## Task instructions
Scan the records for the word "will". Return each line where it is found.

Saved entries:

-- Opening Marker --

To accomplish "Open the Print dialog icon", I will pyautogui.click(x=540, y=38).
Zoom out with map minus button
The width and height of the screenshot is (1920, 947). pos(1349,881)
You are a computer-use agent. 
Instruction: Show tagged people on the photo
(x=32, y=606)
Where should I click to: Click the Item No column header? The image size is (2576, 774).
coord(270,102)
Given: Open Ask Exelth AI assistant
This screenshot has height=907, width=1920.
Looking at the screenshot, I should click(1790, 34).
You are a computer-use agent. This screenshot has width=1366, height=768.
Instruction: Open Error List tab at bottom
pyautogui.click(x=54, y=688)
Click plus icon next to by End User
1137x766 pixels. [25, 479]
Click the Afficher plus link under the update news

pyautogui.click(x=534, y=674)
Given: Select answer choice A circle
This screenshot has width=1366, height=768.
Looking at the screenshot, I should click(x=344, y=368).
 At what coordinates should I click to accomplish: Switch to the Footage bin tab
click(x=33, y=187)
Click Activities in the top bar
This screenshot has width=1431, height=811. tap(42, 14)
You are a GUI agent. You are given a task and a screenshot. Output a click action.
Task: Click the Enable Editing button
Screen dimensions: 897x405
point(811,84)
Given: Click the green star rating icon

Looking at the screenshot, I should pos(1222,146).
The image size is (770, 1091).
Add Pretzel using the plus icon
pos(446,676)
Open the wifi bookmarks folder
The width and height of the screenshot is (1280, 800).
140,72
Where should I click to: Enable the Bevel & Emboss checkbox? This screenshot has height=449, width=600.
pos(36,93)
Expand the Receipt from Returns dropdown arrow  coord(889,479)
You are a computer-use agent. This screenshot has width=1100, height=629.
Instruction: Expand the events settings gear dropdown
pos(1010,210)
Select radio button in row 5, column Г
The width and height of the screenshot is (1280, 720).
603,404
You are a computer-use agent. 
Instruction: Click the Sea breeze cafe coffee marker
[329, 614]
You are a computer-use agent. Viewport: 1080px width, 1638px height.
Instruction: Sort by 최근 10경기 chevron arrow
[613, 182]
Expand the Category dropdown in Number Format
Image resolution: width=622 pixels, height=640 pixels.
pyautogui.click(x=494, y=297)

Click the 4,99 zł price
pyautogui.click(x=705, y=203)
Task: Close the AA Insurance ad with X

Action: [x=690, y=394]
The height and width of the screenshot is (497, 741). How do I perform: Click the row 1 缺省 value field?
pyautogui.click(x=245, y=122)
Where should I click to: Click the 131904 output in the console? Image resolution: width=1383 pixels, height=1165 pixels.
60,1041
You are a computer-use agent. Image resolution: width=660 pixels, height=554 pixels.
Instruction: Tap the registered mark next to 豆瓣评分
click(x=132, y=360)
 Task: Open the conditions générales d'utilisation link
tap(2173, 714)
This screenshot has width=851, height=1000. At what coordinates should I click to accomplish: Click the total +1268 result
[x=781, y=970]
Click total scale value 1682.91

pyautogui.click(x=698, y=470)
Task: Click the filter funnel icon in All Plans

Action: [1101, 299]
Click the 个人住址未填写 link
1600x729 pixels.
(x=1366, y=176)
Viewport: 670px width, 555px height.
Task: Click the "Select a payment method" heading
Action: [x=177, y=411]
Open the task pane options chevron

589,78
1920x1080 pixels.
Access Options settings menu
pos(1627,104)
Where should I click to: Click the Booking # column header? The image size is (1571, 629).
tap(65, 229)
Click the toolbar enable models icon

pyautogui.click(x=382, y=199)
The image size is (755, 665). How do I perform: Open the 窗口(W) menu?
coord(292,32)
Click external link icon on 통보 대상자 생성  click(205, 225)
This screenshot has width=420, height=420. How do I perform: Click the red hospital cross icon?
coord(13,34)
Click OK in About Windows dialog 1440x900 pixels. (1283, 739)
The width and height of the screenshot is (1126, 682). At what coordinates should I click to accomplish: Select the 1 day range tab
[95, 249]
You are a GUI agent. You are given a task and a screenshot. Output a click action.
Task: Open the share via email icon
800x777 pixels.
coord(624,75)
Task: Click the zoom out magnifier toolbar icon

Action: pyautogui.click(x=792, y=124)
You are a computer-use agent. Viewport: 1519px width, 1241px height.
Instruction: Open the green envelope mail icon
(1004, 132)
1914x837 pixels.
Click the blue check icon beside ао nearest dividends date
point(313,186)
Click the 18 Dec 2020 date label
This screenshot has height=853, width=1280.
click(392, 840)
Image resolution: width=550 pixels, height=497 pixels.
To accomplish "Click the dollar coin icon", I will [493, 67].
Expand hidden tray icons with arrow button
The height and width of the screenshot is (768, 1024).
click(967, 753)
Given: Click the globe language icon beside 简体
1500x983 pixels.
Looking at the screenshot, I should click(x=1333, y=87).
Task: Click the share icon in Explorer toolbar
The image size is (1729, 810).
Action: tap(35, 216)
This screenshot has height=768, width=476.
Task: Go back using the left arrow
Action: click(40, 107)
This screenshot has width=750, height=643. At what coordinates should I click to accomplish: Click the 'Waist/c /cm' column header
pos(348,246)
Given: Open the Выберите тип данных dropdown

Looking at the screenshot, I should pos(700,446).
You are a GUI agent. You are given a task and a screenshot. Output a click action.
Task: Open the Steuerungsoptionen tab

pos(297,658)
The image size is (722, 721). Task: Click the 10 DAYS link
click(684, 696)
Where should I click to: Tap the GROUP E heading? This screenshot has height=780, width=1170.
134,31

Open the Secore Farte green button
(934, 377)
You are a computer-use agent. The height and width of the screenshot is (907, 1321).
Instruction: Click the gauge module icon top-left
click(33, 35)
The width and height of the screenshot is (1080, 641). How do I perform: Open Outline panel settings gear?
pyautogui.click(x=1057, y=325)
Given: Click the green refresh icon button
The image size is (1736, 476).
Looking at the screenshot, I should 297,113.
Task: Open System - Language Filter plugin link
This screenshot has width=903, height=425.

-- Closing Marker --

## Solution
To accomplish "Open the Print dialog icon", I will pyautogui.click(x=540, y=38).
To accomplish "Click the dollar coin icon", I will [493, 67].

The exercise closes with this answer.